Non-Content Conflicts
A non-content conflict is a conflict not between the contents of files in two revisions, but between the files themselves. This happens, for example, if you create a file named foo.c
in two different revisions, and then try to merge those revisions. It can also happen if you have files that monotone doesn't know about (like .o
files) scattered around your build tree, and you try to merge a revision which rearranges things. Monotone will resist removing these unknown files, which can cause conflicts if, say, the directory they are in needs to be removed or replaced. The former type of non-content conflict can normally be resolved simply by removing or renaming the like-named files or directories in one of the revisions you wish to merge before merging. The latter can be a bit trickier to solve (particularly because the error messages are currently rather poor and unclear), but you might find mtn revert --missing
, mtn rm --missing
, and mtn ls unknown | xargs rm
helpful. Note that all three of these remove data, and the mtn rm
command actually changes what's in the repository. You probably want to look at the output of mtn ls missing
and mtn ls unknown
before executing any of these commands.
Important Practices
I recommend reading Monotone:DaggyFixes in particular. The other material at Monotone:BestPractices may be useful as well.
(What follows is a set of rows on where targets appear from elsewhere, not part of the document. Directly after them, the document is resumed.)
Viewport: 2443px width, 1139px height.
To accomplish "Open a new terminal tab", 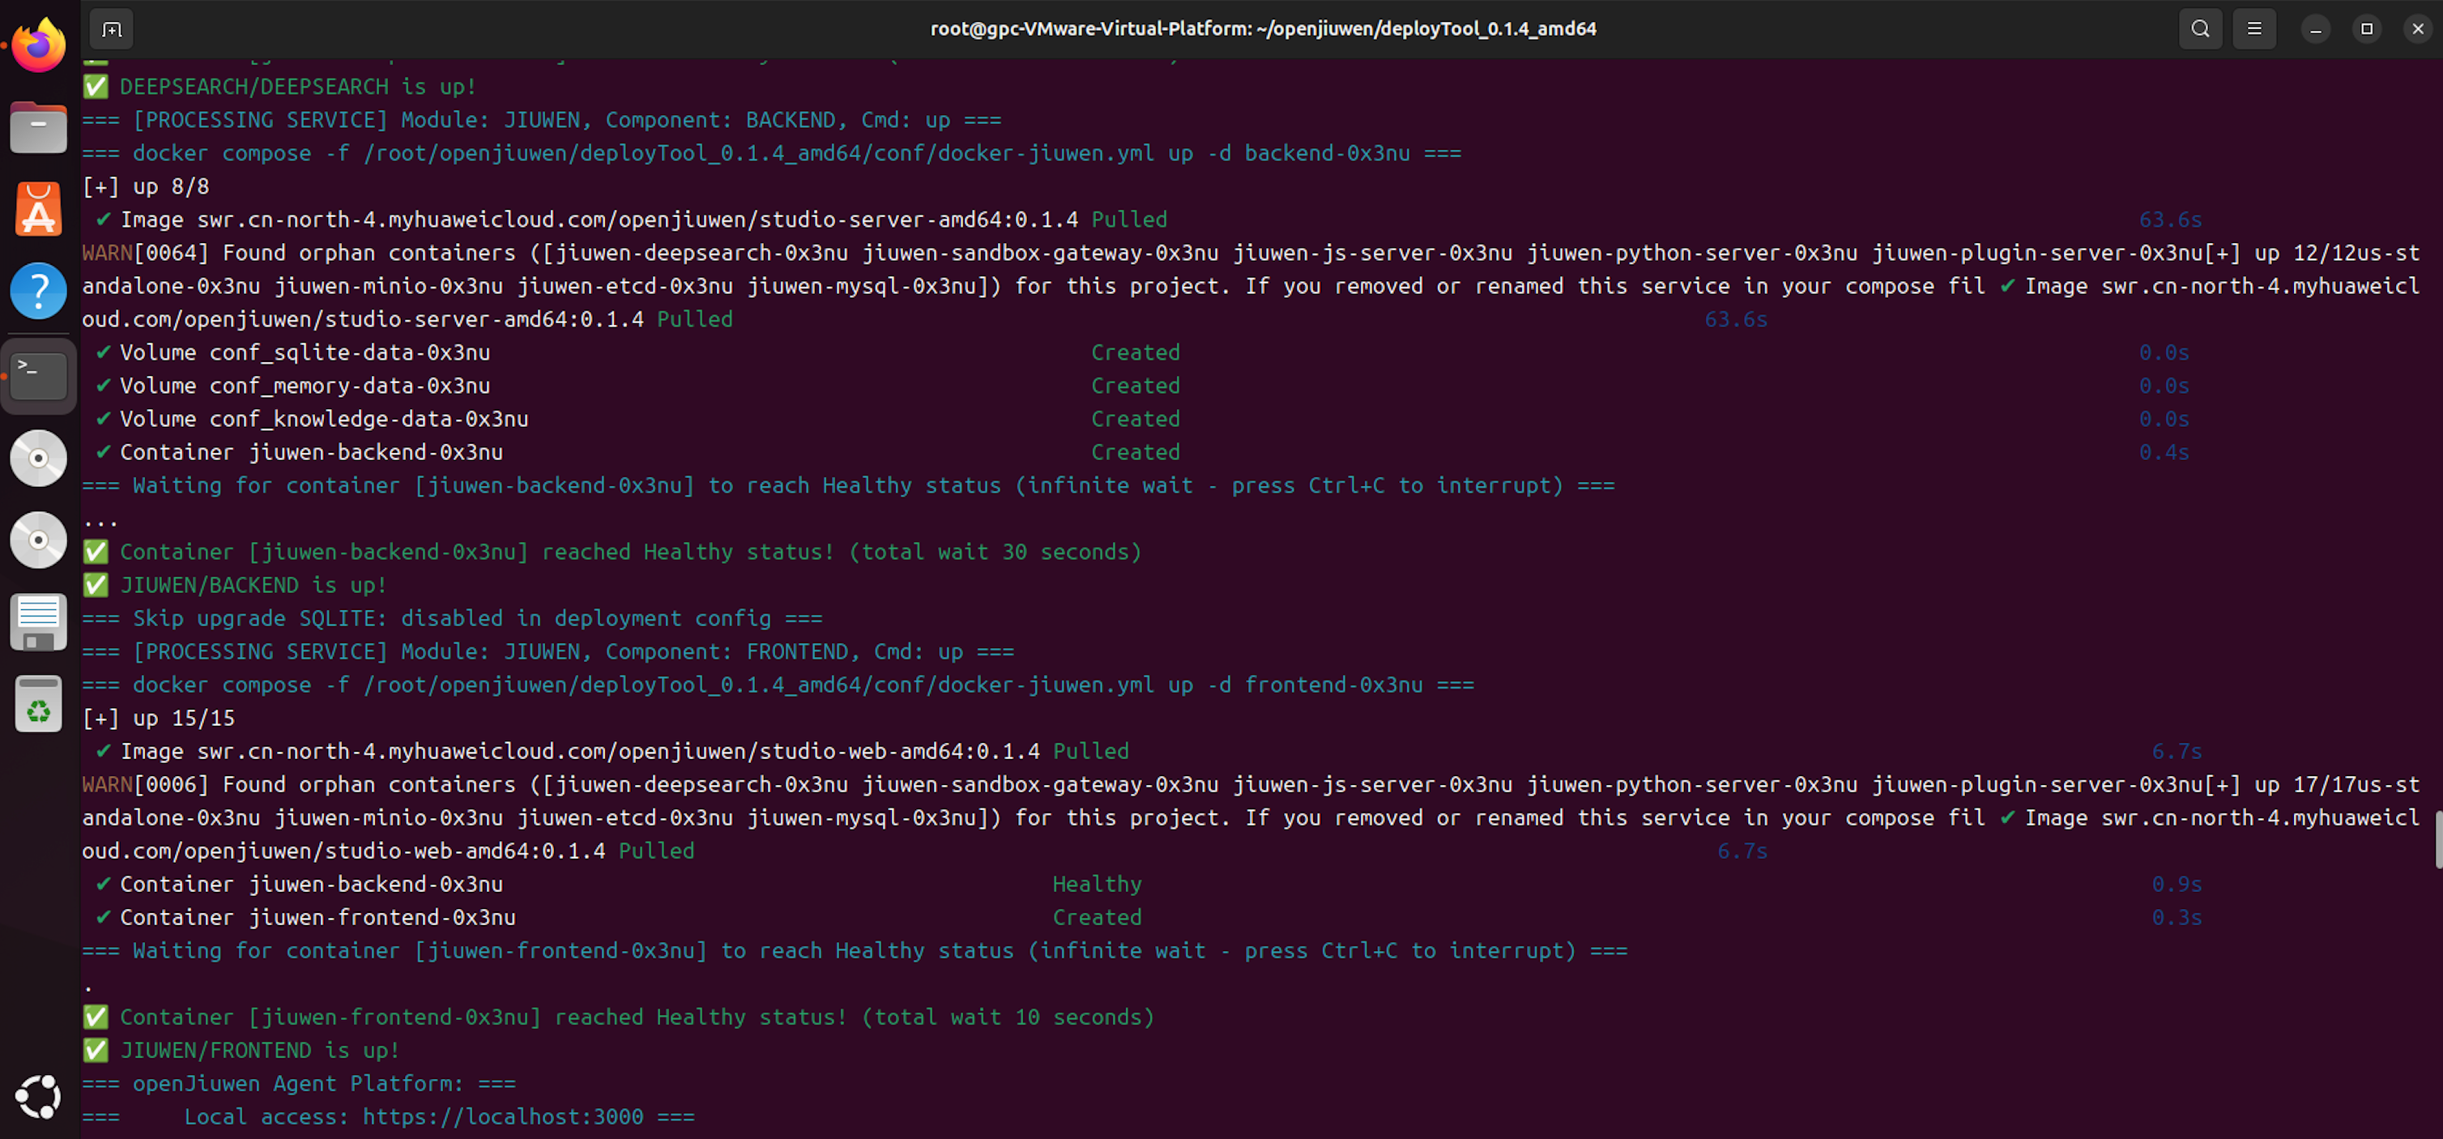I will [x=112, y=28].
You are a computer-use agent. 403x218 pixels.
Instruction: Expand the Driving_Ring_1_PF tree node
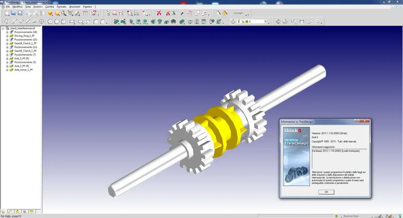click(7, 36)
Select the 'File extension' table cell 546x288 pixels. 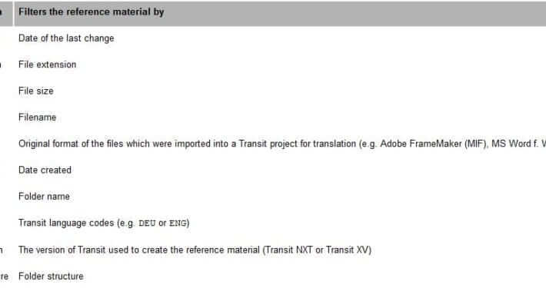[48, 65]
It will make your life easier (as it will with svn, or CVS, or any other VCS, for that matter) that you pull from the "official" repository and update your workspace before starting in on large changes, if possible. This will prevent gratuitious merge conflicts stemming from simply having an old version of the repository on your local machine. What is less important with monotone than other VCSs is updating after making such a change and before committing. You can use micro-branches to your advantage, in this case; simply commit your workspace, then pull and merge if necessary, before pushing. Likewise, it is important that you pull before merging, to help prevent having to merge multiple times.
Comments
Please leave any comments you have about monotone usage that you think should be documented for our use, or should become part of our own best practices, here.
lschiere: I like the idea of fixing a bug at the original introduction point and then merging. That is likely more work than is worth-while for some bugs, but other bugs we have identified the bad revision as part of figuring out what is causing the bug. Along the same lines, the pluck command would be useful for backporting fixes when we are unable to fix the bug in the "daggy" manner.